We continue to push our other revenue initiatives, specifically
parking and hotel retail markets, and we were able to increase our
other operating department by 17 percent and generate an additional
$0.4 million of hotel EBITDA."
Hotel EBITDA margins improved 10 basis points in the quarter as
property tax refunds of $0.8 million offset the GOP decline of $0.5
million.
Corporate Update
The below chart summarizes key financial performance measures
for the three months ended March 31, 2024 and 2023. Corporate
EBITDA is calculated as hotel EBITDA minus cash corporate general
and administrative expenses and is before debt service and capital
expenditures. Debt service includes interest expense and principal
amortization on its secured debt, as well as dividends on its
preferred shares of $2.0 million per quarter. Cash flow before
CapEx and common dividends is calculated as corporate EBITDA less
debt service and preferred share dividends. Amounts are in
millions, except RevPAR.
Q1 2024
Q1 2023
RevPAR
$120
$118
Hotel EBITDA
$21.0
$20.7
Corporate EBITDA
$18.9
$17.8
Debt Service & Preferred
$(10.6)
$(10.2)
Cash flow before CapEx and Common
$8.3
$7.6
Hotel Investments
During the 2024 first quarter, the company incurred capital
expenditures of $10 million. Chatham’s 2024 capital expenditure
budget is approximately $37 million. During the quarter,
renovations on the Hilton Garden Inn Marina Del Rey, Calif.;
Homewood Suites San Antonio, Texas; Hyatt Place Denver Cherry
Creek, Colo.; and the Embassy Suites Springfield, Va., were
completed. No renovations are planned for the 2024 second
quarter.
Capital Markets & Capital Structure
During the first quarter, Chatham used free cash flow to reduce
its net debt by approximately $6 million. As of March 31, 2024, the
company had net debt of $412 million (total consolidated debt less
unrestricted cash). Total debt outstanding as of March 31, 2024,
was $484.5 million at an average interest rate of 5.5 percent,
comprised of $394.5 million of fixed-rate mortgage debt at an
average interest rate of 5.2 percent, $90 million outstanding on
its term loan at a rate of 6.9% and nothing outstanding on the
company's $260 million senior unsecured revolving credit facility.

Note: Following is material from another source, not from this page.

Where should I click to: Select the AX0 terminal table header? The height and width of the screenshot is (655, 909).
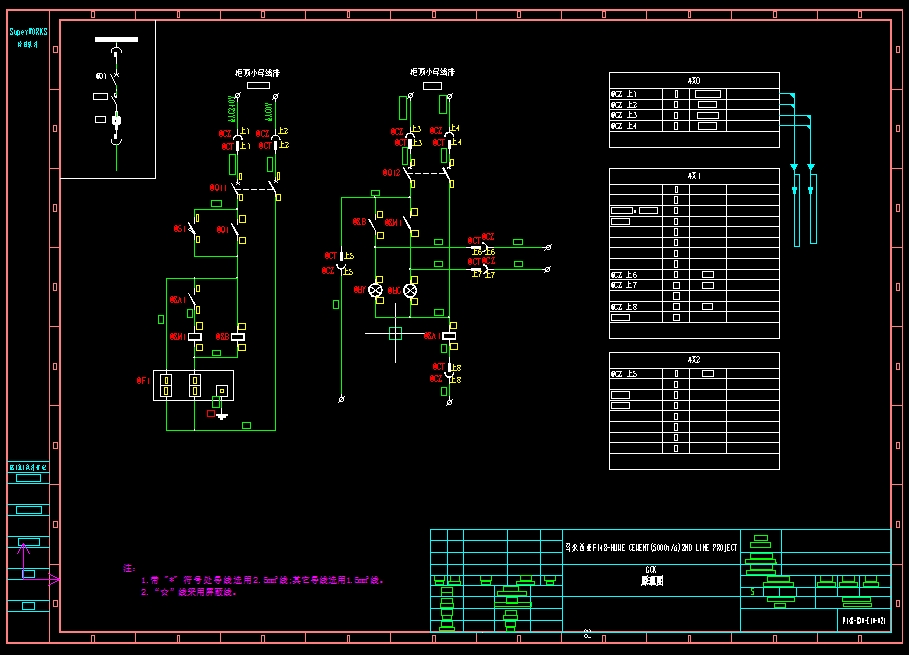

Based on the ratio of the company’s net debt to hotel investments
at cost, Chatham’s leverage ratio was approximately 25 percent on
March 31, 2024 and December 31, 2023.
Subsequent to the end of the first quarter, the company:
- Repaid the Residence Inn Anaheim $29 million maturing mortgage
on April 5, 2024
- Borrowed $50 million of additional debt on its term loan on May
3, 2024
"With respect to the additional Term Loan commitments, we
appreciate the continued support of Regions and Capital One, and
are thrilled to add J.P. Morgan into our high-quality team of
lenders," commented Jeremy Wegner, Chatham's chief financial
officer. "Although we have approximately $252 million of debt
maturing in July, we have plenty of liquidity to address those
maturities and are thrilled to remove this overhang."
Dividend
During the quarter, the Board of Trustees declared a preferred
share dividend of $0.41406 per share, as well as a common share
dividend of $0.07 per share, payable on April 15, 2024, to
shareholders of record as of March 28, 2024.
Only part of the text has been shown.